I laugh for several reasons, I suppose, as I think about it later. One reason is that it is still so surprising, even after all these visits, to be asked this question. I wonder what would happen if I said “yes”. I wonder who carries a weapon in their bag. I also laugh at the thought that if I did carry a weapon, why would I want to tell him? But that’s a scary thought, not funny at all, and so totally absurd for me — I could never imagine even touching a weapon, no less carrying one around. I laugh because of the momentary nervousness generated by the horrible reason that the guard is asking me this question in the first place. And then I grab my shopping cart, consume myself with the delight of being in this place, feeling secure because of the presence of this guard at the entrance.
I was thinking about weapons that night of my return to Jerusalem. Coincidentally, just a block away from the SuperSol is Jerusalem’s Independence Park (Gan Ha’atzmaut). That night there was a huge demonstration of the Israeli Ethiopian community, protesting racism in Israeli society. The streets were all blocked, traffic was at a stand-still as I arrived at my short-term apartment just a few blocks away. Shortly after the demonstration, I could see some signs still left there as I walked past the park. I watched the news that night and heard one protester sum it up: “You brought us here. Now what?”
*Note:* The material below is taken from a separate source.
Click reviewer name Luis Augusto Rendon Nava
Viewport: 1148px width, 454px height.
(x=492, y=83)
There are a lot of seam-lines in Israeli society. Racism is one of them. Tolerance, respect and inclusive democracy are all hot button issues. Yet, while Israel’s social problems are in sharp focus for the occasional visitor like me, it also strikes me that we are not so perfect in the USA either. I wish there were more protests addressing the social problems in our country, actually, when I see the Israeli activism.
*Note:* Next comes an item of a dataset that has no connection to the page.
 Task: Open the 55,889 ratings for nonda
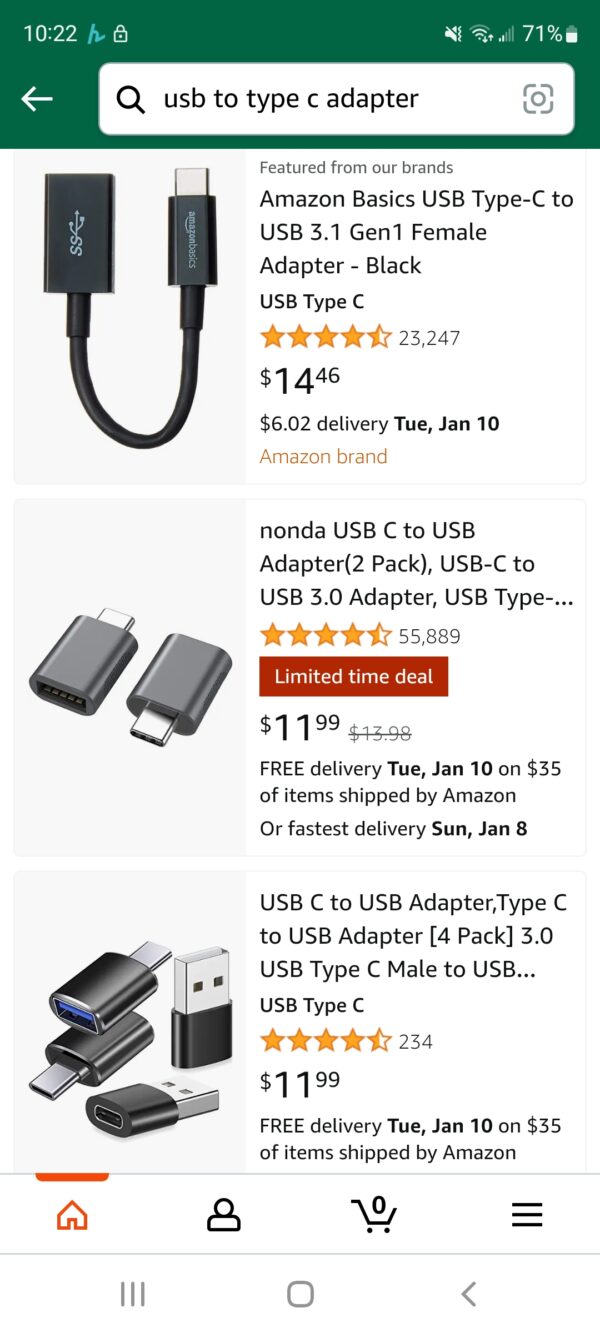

It occurred to me that these are the weapons we have — words. That had been the first thought that had made me laugh at the guard’s question. What went through my mind was, “Of course I have a weapon! It is my voice. It is my words.”
A couple nights later I walked past the park and noticed an elaborately decorated car parked nearby. The car was covered with banners, signs, bumper stickers and painted words, all promoting the Bretslover Chasidic sect. The words proclaim G-d’s love. Echoes of the protest still linger, perhaps this is one of them. Here is one kind of weapon against hate, captured in words. I wonder how we get from slogans to actions — how we can do a better job of loving each other with acceptance, respect and compassion.
As I walk down the street I am consumed with thoughts of protests, activism, tolerance and mutuality. I notice a slightly familiar person walking past me, now in front of me. It’s the young Ethiopian guard from the SuperSol. His pace is quick — but I want to catch up and tell him that I DO have a weapon. It’s my words. It’s my actions. It’s OUR activism.
Of course, I don’t bother him. But I think about how we need to do a better job of revealing our best weapon against hatred, inequality and violence. And I am grateful to him for his unknowing inspiration.